第八十九話:鳥居
第九章は奇数日の十二時に投稿します。
(新鮮な淡水魚を大量に仕入れてしまったが、村長の販路に影響はないのだろうか?)
カークは悩みながら、北端城を目指して大森林の上空を飛んでいた。村の名前がムツカリタというのを最後に知ったのだ。

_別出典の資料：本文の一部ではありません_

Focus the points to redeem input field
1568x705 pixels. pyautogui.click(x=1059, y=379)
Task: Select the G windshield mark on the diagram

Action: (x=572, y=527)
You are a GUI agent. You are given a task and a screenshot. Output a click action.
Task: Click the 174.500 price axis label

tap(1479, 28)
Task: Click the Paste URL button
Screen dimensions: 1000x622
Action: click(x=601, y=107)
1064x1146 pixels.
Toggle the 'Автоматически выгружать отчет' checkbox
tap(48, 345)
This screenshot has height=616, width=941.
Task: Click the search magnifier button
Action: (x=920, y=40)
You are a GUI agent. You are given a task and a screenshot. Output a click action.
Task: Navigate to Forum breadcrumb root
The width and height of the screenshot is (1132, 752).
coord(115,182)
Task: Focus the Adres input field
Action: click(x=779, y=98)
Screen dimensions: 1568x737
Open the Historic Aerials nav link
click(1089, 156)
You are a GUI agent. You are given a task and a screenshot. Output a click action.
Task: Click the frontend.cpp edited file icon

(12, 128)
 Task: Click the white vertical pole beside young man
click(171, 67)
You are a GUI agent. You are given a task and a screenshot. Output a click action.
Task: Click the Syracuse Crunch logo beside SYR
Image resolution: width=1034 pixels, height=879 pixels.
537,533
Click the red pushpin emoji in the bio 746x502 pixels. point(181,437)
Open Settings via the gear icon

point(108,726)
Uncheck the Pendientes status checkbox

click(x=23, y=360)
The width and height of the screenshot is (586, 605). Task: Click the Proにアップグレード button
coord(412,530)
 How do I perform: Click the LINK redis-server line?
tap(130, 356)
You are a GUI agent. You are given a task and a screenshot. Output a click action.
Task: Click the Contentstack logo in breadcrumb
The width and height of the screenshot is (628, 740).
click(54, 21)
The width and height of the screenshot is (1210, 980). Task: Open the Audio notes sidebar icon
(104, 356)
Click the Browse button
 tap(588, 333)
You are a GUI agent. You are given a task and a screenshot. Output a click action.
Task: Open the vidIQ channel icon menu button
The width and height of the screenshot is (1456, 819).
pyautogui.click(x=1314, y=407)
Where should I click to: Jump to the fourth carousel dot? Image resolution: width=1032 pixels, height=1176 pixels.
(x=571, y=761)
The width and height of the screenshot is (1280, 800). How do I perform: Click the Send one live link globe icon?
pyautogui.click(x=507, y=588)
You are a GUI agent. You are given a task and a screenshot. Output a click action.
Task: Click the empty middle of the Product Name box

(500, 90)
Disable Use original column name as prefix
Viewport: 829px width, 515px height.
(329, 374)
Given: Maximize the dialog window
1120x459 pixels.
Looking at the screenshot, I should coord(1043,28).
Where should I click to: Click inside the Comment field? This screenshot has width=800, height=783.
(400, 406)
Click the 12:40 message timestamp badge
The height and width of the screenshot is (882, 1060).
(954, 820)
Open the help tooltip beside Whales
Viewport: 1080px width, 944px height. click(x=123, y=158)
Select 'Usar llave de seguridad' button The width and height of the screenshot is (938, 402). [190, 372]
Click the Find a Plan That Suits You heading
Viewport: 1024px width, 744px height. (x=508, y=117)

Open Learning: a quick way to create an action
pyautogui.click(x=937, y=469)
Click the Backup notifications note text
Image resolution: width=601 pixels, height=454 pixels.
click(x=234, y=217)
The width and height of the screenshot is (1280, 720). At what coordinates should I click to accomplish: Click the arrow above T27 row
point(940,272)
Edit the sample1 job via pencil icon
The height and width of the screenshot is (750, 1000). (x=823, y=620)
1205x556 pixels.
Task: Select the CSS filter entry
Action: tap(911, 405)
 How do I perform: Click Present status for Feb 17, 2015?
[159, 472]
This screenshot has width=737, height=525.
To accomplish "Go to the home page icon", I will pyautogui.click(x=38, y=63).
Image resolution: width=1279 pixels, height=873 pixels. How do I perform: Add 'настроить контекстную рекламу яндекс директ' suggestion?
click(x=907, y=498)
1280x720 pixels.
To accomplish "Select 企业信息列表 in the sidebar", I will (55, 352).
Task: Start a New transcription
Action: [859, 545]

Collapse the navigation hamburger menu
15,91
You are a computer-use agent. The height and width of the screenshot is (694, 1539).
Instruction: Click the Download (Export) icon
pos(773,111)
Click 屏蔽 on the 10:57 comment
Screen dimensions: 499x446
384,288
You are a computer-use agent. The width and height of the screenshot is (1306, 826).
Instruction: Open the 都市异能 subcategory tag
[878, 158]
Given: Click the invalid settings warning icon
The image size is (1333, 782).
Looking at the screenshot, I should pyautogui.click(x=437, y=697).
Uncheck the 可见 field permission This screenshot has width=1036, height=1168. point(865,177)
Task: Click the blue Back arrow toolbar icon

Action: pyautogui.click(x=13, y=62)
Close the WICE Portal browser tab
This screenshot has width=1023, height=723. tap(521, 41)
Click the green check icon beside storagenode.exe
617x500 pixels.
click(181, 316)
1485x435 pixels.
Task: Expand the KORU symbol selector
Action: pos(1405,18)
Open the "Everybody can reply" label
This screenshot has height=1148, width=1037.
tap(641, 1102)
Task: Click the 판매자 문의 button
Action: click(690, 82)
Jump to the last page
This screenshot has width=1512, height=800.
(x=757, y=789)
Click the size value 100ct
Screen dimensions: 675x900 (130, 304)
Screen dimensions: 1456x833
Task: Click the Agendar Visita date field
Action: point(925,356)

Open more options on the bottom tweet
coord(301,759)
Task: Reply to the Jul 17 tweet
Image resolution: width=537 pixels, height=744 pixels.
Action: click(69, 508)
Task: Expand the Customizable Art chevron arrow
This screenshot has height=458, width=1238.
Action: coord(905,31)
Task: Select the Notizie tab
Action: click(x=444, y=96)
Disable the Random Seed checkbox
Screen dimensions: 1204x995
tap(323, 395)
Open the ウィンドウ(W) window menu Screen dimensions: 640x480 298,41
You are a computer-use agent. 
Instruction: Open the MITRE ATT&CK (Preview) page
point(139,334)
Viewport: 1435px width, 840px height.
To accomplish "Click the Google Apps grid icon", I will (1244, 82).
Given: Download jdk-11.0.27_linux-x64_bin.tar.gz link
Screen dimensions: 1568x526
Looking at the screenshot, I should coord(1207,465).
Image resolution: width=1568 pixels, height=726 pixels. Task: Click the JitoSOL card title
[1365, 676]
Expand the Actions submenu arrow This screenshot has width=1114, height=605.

(次の北端城は大都市なので、二日前の距離で地上へ降りるぞ)
アルベルトも同意する。
(予備の武器や防具は不要になってしまったから、別の物を仕入れようか)
よく晴れた春の陽射しを浴び、天翔馬が牽く馬車は宙を駆けていた。
『おーい』
遠くから呼ぶ声がする。
『まだ若い子デスネ』
『好奇心が旺盛よー』
フェアリーと紋白蝶は誰か分かったようだ。
(ドリアードが認識阻害してくれている筈だが、半減したから効果が薄れたのか?)
それは違う、と強く抗議された。
『あの気配は、不死鳥でござる』
親切なアルベルトが教えてくれたのだ。
『こんにちわー! 初めましてー!』
少し速度を緩めると、間も無くして追い付いたフェニックスはアルベルトへ挨拶する。
『オイラはケロシってんだ! 宜しくな!』
鷲に似た猛禽類の容姿だが、燃えるように真っ赤な全身と金色の冠毛を輝かせていた。体長は十メートルで、翼を広げると十五メートルにもなる。
『ふーん、アルベルトさんか。ペガサスさんを山のコッチ側で見かけたのは、今日が初めてだよ』
左側に並んで飛ぶケロシは、中央山脈の西から来たようだ。山を越える、という人間には困難なことも、フェニックスである彼には容易い。
『じゃあ競争しよう!』
『待たぬか。カーク殿への挨拶がまだでござる』
逸るケロシをアルベルトが窘めた。
『うぇーっ!? 金魂漢さんじゃないか!』
カークに気付いた彼が叫ぶ。
『オイラ初めて逢ったぜ!』
彼が騒がしいのは、若いだけではなさそうだ。
『話には聞いていたけど、本物は格好良いなー』
嬉しそうに翼を羽ばたかせる。
『そんな美人を二人も連れているなんて、金魂漢さんは隅に置けないぞ!』
フェアリーと紋白蝶にも挨拶した。
『金魂漢さんも、一緒に競争だ!』
グリフォン革のブーツとマントで宙を駆けることは可能だが、移動速度では決してこの二人に追い付けないだろう。
『アルベルトに任せるよ』
そう伝えて手綱を握り直した。
『意外と速くなったでござる』
瞬発力こそフェニックスのケロシに敵わなかったが、いつまでも加速を続けるペガサスのアルベルトは、気付けばかなりの高速に達していたのだ。
『これはこれで楽しいでござるな』
高速飛行の魅力に目覚めたらしい。
『負けないぜ!』
背後へ迫るアルベルトを引き離すべく、更なる加速を始めたケロシだが、直ぐにスタミナの限界を迎えた。
『……飛び過ぎたんだ』
ヘロヘロと力無く減速する。
『いつもの休憩所へ行こう。案内するよ』
彼は滑空に移った。
◇◇◇
『あの輪っかの真ん中だぞ』
ケロシに連れて来られたのは、メタセコイヤの並木が直径五キロの輪を描いている地域だ。鬱蒼と繁った樹木の中に、特徴的な三角屋根の建物が埋もれている。
『いつもここで休憩しているんだ』
彼が降りたのは、中心にある鳥居のような止まり木だった。花崗岩を組み合わせて作られた鳥居は、長い年月を経てかなり草臥れていたのだ。
(あの建物は、古代人の霊廟と似ている)
止まり木の周りを囲う舞台のような処へ降りたカークは、周囲の建物を見回して疑問を抱く。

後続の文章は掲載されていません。